**WORK REQUEST:** Each line from the one with "Image resolution: width=1389" to the final line of the data must be reproduced exactly, and no other line may appear.

**MATERIAL SUPPLIED:**
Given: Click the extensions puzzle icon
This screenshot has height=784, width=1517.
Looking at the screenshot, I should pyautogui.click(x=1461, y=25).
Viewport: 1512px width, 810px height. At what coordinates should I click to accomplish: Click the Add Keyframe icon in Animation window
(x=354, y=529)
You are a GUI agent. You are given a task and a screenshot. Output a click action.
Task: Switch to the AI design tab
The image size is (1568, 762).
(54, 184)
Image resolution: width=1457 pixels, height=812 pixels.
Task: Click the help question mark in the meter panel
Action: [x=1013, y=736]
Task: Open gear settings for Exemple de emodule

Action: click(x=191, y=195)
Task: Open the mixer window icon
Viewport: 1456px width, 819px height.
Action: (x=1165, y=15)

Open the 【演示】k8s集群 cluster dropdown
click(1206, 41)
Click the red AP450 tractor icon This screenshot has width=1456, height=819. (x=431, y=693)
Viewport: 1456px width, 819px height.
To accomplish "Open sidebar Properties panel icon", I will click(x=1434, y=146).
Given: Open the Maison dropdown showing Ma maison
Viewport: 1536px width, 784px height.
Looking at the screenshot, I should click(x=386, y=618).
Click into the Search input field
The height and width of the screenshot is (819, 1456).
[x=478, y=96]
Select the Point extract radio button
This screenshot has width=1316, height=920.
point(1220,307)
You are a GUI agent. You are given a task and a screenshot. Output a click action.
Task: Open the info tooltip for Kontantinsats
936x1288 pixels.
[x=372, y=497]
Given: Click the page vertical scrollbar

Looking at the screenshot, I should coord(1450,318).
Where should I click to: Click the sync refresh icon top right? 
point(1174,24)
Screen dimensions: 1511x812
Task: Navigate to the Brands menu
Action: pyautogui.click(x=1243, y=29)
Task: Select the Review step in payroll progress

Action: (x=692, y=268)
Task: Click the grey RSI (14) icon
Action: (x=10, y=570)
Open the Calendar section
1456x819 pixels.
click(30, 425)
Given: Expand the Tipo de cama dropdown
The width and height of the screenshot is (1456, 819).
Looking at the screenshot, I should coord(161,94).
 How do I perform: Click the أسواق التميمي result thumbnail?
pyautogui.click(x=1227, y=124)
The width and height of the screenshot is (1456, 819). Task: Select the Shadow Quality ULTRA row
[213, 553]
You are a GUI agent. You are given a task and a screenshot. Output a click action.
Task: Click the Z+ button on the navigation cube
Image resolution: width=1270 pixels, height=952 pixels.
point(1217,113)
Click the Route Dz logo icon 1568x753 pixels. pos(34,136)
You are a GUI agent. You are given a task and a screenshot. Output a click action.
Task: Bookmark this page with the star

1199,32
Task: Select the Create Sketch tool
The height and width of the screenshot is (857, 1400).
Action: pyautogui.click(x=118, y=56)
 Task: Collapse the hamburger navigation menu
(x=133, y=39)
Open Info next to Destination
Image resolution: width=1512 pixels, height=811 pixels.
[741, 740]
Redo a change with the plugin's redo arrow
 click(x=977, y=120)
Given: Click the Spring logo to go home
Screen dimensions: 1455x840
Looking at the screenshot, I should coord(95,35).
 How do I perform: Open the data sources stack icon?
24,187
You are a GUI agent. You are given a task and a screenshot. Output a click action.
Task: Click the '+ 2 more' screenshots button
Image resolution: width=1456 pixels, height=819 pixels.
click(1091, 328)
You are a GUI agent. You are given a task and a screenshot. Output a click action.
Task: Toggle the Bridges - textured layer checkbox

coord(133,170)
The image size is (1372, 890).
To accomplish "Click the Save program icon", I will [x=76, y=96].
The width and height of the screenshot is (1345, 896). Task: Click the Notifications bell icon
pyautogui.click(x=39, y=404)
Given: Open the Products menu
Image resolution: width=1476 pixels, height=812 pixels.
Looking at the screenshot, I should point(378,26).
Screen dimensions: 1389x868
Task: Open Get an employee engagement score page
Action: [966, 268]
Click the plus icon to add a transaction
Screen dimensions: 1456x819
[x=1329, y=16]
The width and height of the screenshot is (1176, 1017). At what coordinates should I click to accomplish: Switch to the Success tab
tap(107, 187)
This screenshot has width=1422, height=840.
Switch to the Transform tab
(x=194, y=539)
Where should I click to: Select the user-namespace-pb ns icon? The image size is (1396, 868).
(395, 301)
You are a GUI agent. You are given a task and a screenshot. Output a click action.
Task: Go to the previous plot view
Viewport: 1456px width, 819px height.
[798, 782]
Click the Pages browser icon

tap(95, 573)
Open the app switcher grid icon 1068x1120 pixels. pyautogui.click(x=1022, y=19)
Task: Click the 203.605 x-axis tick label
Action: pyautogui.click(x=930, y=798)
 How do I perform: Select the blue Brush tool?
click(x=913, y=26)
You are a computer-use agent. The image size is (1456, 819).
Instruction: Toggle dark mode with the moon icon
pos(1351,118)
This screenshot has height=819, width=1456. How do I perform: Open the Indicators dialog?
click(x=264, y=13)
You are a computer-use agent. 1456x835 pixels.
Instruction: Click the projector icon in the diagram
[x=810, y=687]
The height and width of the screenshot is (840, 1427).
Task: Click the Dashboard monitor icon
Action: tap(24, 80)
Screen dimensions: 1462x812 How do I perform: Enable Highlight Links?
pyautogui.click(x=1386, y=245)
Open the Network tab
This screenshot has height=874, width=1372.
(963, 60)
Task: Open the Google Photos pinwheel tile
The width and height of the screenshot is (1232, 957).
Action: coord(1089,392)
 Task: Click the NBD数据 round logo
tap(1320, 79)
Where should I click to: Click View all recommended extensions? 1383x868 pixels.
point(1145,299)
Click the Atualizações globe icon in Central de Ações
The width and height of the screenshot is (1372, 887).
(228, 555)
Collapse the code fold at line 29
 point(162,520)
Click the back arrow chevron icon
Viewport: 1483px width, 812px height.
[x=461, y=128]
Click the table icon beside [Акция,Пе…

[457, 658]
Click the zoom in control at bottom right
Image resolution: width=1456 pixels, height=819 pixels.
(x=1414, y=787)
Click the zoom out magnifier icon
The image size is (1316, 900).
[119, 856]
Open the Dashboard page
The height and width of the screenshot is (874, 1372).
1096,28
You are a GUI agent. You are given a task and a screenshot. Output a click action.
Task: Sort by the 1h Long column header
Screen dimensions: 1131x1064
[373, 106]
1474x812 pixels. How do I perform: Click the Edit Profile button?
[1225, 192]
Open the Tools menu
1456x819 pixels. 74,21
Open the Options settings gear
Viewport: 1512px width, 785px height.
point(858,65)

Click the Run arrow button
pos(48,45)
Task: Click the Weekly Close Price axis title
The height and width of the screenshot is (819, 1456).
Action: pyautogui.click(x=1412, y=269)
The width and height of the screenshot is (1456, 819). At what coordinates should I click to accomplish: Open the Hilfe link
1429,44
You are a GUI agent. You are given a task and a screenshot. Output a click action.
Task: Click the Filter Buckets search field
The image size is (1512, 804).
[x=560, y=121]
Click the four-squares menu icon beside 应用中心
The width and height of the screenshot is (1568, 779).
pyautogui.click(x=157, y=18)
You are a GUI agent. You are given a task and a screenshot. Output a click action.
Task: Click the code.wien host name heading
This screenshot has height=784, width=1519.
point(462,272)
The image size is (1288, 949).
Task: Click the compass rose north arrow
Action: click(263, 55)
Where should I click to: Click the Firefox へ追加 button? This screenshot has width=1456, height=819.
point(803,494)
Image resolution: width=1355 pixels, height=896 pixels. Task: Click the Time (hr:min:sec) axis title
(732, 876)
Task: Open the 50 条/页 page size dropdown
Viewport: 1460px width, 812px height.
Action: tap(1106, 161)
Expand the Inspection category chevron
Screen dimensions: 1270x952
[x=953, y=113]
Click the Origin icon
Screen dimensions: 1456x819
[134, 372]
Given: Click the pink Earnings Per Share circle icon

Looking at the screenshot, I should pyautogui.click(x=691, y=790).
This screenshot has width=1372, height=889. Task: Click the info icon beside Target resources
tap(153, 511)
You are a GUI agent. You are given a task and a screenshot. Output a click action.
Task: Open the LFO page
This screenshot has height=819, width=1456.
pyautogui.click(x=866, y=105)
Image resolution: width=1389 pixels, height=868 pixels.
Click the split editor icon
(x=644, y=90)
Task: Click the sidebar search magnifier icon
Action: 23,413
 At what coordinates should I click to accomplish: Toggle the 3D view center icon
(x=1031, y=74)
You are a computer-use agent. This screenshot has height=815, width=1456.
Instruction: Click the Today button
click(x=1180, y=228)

**RESULT FOR THIS TASK:**
Image resolution: width=1389 pixels, height=868 pixels.
Click the split editor icon
(x=644, y=90)
Task: Click the sidebar search magnifier icon
Action: 23,413
 At what coordinates should I click to accomplish: Toggle the 3D view center icon
(x=1031, y=74)
You are a computer-use agent. This screenshot has height=815, width=1456.
Instruction: Click the Today button
click(x=1180, y=228)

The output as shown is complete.